The result? An arms race to provide better customer service—often by tacking new communication channels onto old platforms.

But adding more channels and more add-ons to your already-disjointed contact center doesn’t improve customer service.

And your customers’ frustrations prove it.

The reality is, many of the new technologies companies implement in the name of the customer simply aren’t creating happier customers. They’re providing additional avenues to frustrate customers.

Technology, alone, can’t make a better experience.

The people interacting with your customers (read: your agents) and the basics of customer service are the foundation for a positive experience.

As customers’ preferences and behaviors have changed (and continue to), one thing is clear: to compete, organizations must be unflinchingly customer-centric.

If you haven’t seen results from the CX investments you’ve made so far, pump the brakes and take a breath.

Align your contact center initiatives to your customer-centric values. And, do what most other companies don’t: prioritize your agent experience for a better CX.

A better AX makes a better CX. Learn to coach your agents to deliver a better customer experience in your call center manager playbook.

Here’s why you can’t afford to overlook the agent experience if you want to improve your CX.

For the most part, companies understand that customers want one thing—to have their issues resolved with minimal time and effort. After all, research shows that 66% of adults say valuing their time is the most important way a company can provide a positive customer experience.

So in the interest of saving their customers time and effort, companies invest in more channels and self-service tools to serve up better options for problem-solving.

On its surface, this type of move appears customer-centric. It seems to say: We’re making it easy for you to do business with us. If you want to call us, then call.  Prefer to email, then email. If you’d rather chat, or text, or tweet…chat, text, or tweet.
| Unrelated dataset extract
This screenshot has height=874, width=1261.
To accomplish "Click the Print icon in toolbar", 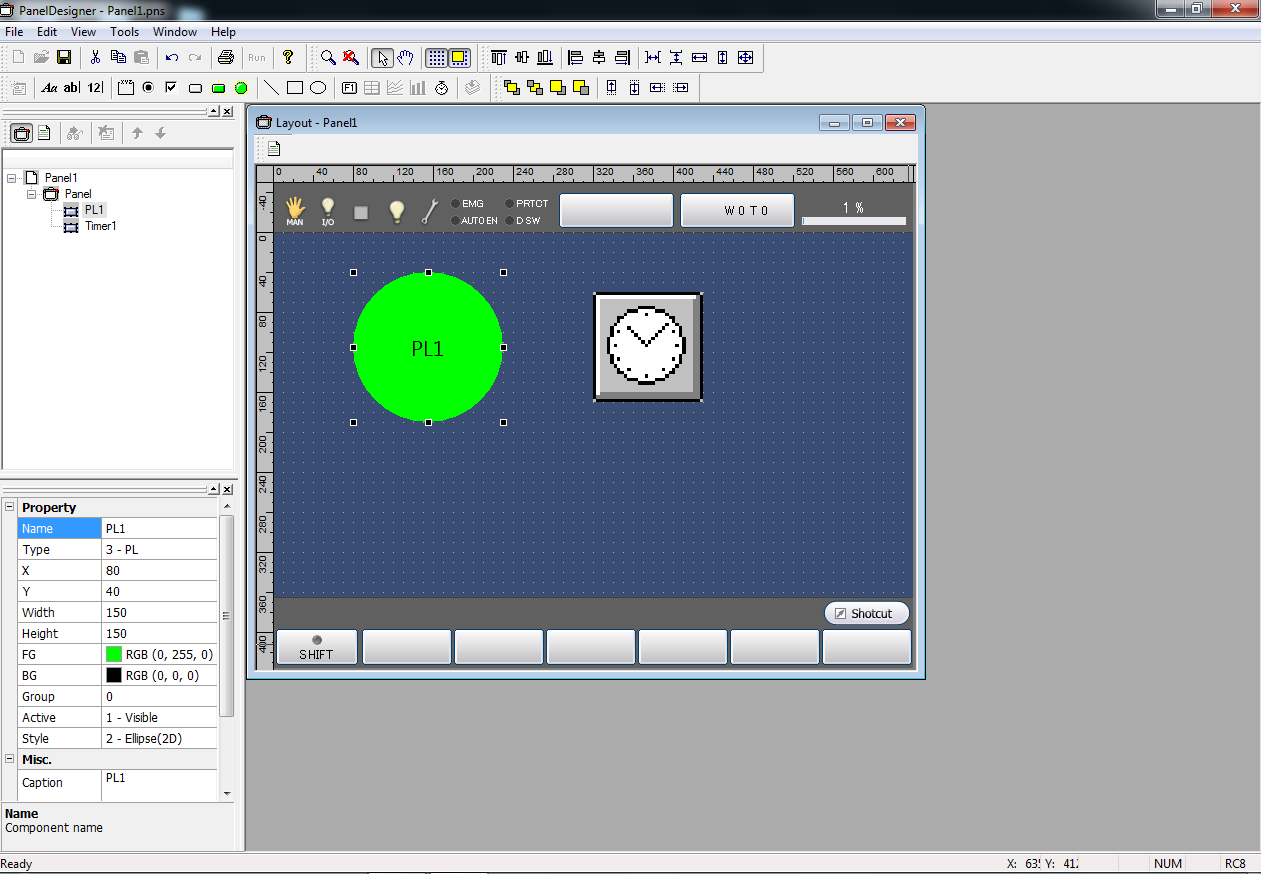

Many organizations aren’t seeing the transformative results they envisioned, though

Customers are still encountering their worst frustrations – prolonged customer service that requires too much effort – regardless of channel.

In many cases, adding new channels and technologies without an enthusiastic support team at the ready for backup overcomplicates service experiences.

When you don’t connect your new channels to your old, you increase the likelihood that your customers will have to repeat information, get transferred, or put on hold. All of these factors are leading indicators of potential disloyalty. (No wonder sites like GetHuman and DialAHuman are so popular.)

And the frustrations and missed customer metrics impact your agents. It’s your agents, after all, who bear the brunt of customer frustration and the weight of unattainable contact center KPIs.

Companies wonder what more they can do to make their customers happy.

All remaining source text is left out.